§ **O que fazer**
Reescreva tudo o que vai de "No dia 9 de" até "patrimônio natural brasileiro." no texto sobre a Estrada do Colono, trocando "reabertura" por "retomada".

§ **Texto para ler**
25 de junho de 2021 Foto: Christian Ghrun / Unsplash
Cataratas do Iguaçu, no Parque Nacional do Iguaçu (PR)

Por Michele de Sá Dechoum

No dia 9 de junho de 2021, foi aprovada a votação, em regime de urgência, do Projeto de Lei (PL) 984/2019 que permite a reabertura da Estrada do Colono no Parque Nacional do Iguaçu, no Paraná, e altera a Lei Federal que estabelece o Sistema Nacional de Unidades de Conservação (Lei Federal 9985/2000). Com argumentos tecnicamente questionáveis, sem uma discussão ampla sobre sua repercussão, esse Projeto de Lei pode impactar de forma irreversível o Parque Nacional do Iguaçu, importante patrimônio natural brasileiro.

Essa não é a primeira tentativa de reabertura da Estrada do Colono, que corta a floresta exuberante de uma das primeiras unidades de conservação criadas no Brasil. Desta vez, o PL 984, de autoria do deputado Vermelho (PSD/PR), propõe a criação de uma nova categoria de unidade de conservação que não existe na legislação brasileira, chamada no documento de “estrada-parque”.  Ao contrário do que parece, a proposta de reabertura não se configurará como uma estrada-parque para apreciação da natureza e turismo ecológico, algo que realmente existe em outros países.

A Estrada do Colono, aberta em 1953, cortava a floresta do Parque Nacional do Iguaçu ao longo de 18 km ligando Serranópolis do Iguaçu, no Oeste, até Capanema, no Sudoeste do Paraná, e foi fechada pelo IBAMA em 2001 e novamente em 2003, após uma nova tentativa de abertura. O interesse na estrada é permitir um atalho no deslocamento entre as áreas ao norte e ao sul do Parque, ao invés de se utilizar as rodovias já existentes que contornam a Unidade. Contudo, a Estrada só tem sentido se houver uma balsa que faça a travessia do rio Iguaçu até a PR 281 – o que atualmente não existe.

§ **Dados fornecidos**
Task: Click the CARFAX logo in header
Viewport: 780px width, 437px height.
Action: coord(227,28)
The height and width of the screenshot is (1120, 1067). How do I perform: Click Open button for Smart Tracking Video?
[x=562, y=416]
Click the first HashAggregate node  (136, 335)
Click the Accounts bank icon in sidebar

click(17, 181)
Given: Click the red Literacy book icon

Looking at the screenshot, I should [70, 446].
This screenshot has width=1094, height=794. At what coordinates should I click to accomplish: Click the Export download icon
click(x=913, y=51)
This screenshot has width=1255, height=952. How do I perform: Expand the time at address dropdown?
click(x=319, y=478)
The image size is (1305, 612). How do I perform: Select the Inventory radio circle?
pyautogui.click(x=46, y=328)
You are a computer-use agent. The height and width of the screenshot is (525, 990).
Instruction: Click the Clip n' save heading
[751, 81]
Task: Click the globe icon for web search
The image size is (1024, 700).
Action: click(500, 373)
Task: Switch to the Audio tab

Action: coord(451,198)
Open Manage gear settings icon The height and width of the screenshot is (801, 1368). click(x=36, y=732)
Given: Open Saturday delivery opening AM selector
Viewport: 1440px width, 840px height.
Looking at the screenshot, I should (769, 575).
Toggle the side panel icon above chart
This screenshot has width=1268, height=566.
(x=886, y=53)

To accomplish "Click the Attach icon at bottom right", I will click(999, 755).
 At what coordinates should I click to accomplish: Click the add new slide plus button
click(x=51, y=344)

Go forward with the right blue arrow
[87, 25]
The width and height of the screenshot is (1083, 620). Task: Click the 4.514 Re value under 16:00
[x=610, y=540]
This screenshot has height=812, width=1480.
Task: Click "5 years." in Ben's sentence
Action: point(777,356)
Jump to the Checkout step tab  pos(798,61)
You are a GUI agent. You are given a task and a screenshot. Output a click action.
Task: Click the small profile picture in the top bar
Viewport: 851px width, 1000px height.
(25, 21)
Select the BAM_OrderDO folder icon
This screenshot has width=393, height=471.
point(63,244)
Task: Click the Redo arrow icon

§ **Resposta abaixo**
No dia 9 de junho de 2021, foi aprovada a votação, em regime de urgência, do Projeto de Lei (PL) 984/2019 que permite a retomada da Estrada do Colono no Parque Nacional do Iguaçu, no Paraná, e altera a Lei Federal que estabelece o Sistema Nacional de Unidades de Conservação (Lei Federal 9985/2000). Com argumentos tecnicamente questionáveis, sem uma discussão ampla sobre sua repercussão, esse Projeto de Lei pode impactar de forma irreversível o Parque Nacional do Iguaçu, importante patrimônio natural brasileiro.